# [SOURCE MATERIAL]
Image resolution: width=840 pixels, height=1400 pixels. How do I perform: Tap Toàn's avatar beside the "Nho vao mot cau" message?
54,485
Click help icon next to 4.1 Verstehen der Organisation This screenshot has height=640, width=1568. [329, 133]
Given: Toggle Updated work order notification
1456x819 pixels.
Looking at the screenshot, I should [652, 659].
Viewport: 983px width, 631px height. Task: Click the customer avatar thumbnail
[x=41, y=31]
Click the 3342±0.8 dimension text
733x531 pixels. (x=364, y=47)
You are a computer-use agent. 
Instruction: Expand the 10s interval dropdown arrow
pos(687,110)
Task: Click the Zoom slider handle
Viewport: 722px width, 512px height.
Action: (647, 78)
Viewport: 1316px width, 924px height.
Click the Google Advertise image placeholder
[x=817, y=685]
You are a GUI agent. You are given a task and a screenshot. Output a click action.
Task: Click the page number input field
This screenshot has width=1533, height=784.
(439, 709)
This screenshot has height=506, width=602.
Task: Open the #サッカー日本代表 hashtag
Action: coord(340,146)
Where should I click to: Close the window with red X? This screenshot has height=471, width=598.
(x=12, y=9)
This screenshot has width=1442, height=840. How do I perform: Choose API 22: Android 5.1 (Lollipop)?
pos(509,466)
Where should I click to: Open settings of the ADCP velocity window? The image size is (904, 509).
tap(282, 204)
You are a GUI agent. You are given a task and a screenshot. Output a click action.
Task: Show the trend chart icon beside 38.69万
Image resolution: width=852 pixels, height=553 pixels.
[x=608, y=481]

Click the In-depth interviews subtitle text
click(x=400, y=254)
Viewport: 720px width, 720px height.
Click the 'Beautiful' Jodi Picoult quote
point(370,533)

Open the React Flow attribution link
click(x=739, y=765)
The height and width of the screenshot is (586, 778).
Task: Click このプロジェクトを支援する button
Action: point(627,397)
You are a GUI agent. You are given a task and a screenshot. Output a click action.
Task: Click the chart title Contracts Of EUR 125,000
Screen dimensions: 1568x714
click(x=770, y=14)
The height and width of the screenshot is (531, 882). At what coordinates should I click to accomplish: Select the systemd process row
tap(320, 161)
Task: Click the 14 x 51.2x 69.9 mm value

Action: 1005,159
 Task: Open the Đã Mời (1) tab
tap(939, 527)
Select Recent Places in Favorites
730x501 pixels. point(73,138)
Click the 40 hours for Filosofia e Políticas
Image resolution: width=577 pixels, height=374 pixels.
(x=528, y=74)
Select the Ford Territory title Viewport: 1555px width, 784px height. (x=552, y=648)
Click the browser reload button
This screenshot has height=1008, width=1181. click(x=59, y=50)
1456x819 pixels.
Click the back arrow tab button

# [WHAT YOU ARE ASKED TO DO]
Write out again the part of the listing that opens with the line containing "You are a computer-use agent." and closes with the line containing "[x=817, y=685]", both lines included and requests kept as they are, adding 97 to every coordinate in its answers. Give only those lines.

# [RESPONSE]
You are a computer-use agent. 
Instruction: Expand the 10s interval dropdown arrow
pos(784,207)
Task: Click the Zoom slider handle
Viewport: 722px width, 512px height.
Action: (744, 175)
Viewport: 1316px width, 924px height.
Click the Google Advertise image placeholder
[x=914, y=782]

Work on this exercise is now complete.